:: EXTRACTED MATERIAL ::

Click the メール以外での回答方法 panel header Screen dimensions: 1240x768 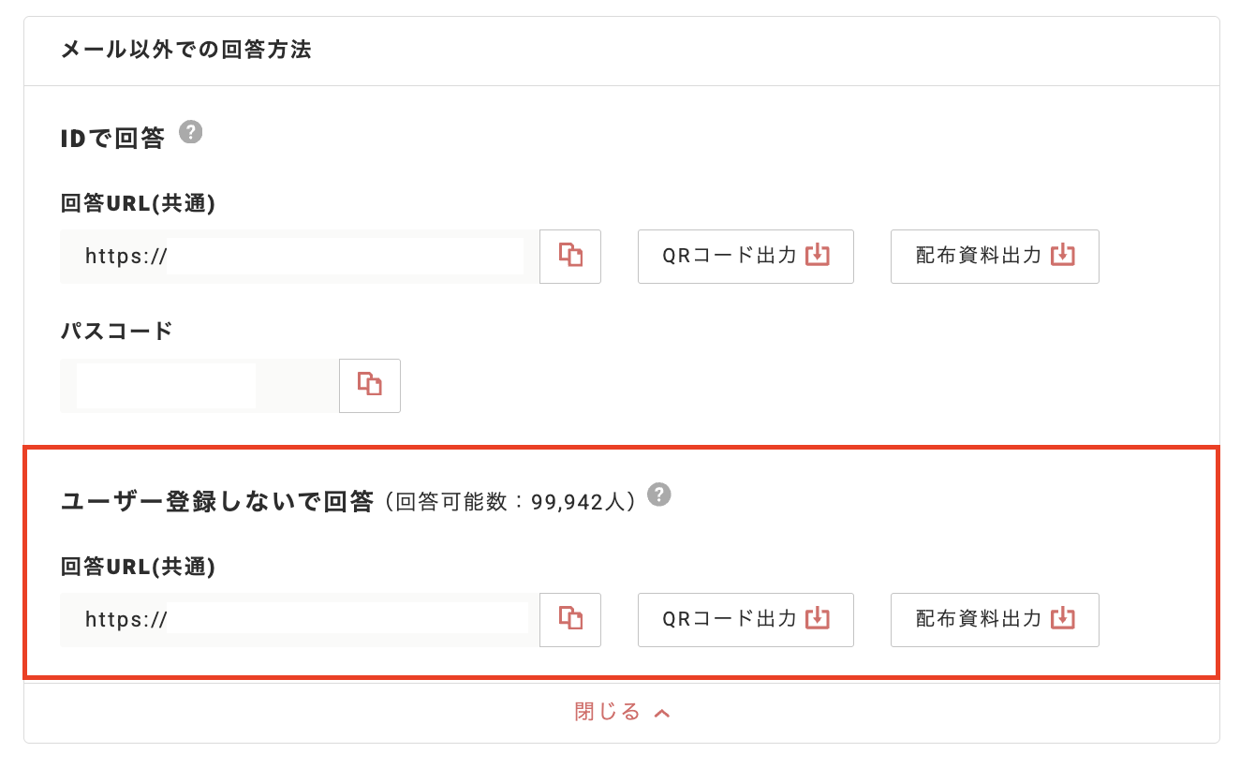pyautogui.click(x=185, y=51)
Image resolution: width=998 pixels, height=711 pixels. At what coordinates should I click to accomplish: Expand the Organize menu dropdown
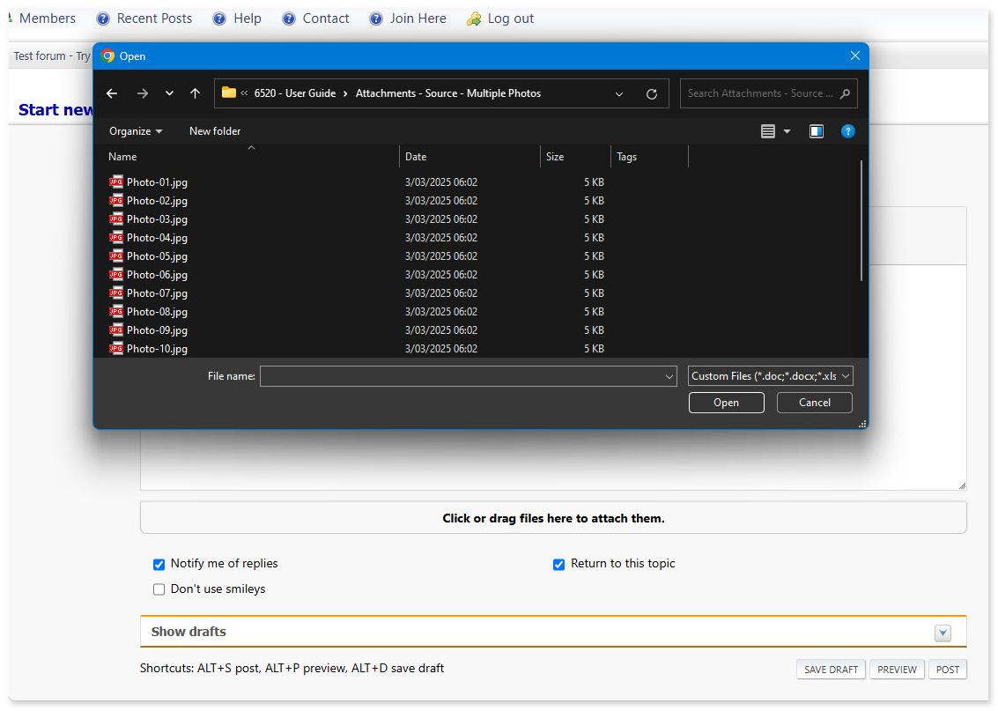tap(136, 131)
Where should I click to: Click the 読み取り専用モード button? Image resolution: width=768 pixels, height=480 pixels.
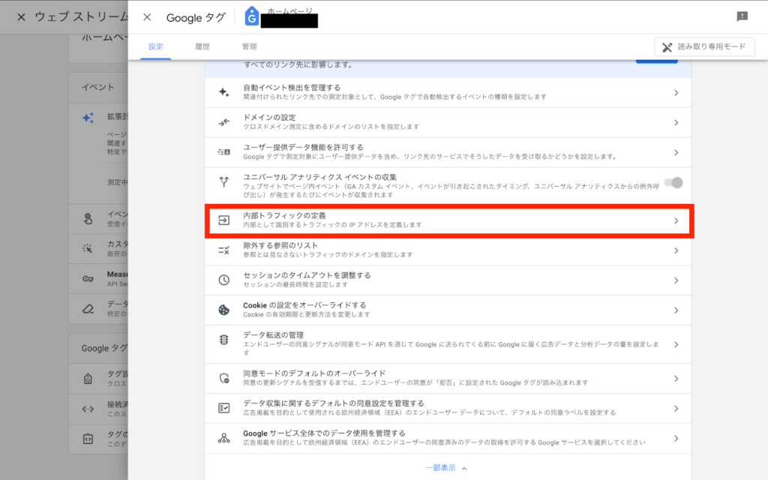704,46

:::
:: EXTRACTED MATERIAL ::

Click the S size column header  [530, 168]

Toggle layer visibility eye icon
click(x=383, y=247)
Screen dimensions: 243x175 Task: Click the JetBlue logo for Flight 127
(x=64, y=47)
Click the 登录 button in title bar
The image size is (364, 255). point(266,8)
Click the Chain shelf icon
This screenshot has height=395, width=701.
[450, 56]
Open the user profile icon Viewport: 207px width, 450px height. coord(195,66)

:::

_TASK BRIEF_
Retype the records above, but only those lines that fall between the line containing "Click the 登录 button in title bar" and the line containing "Open the user", with both of those lines included, exactly as written.

_ANSWER TO THIS TASK_
Click the 登录 button in title bar
The image size is (364, 255). point(266,8)
Click the Chain shelf icon
This screenshot has height=395, width=701.
[450, 56]
Open the user profile icon Viewport: 207px width, 450px height. coord(195,66)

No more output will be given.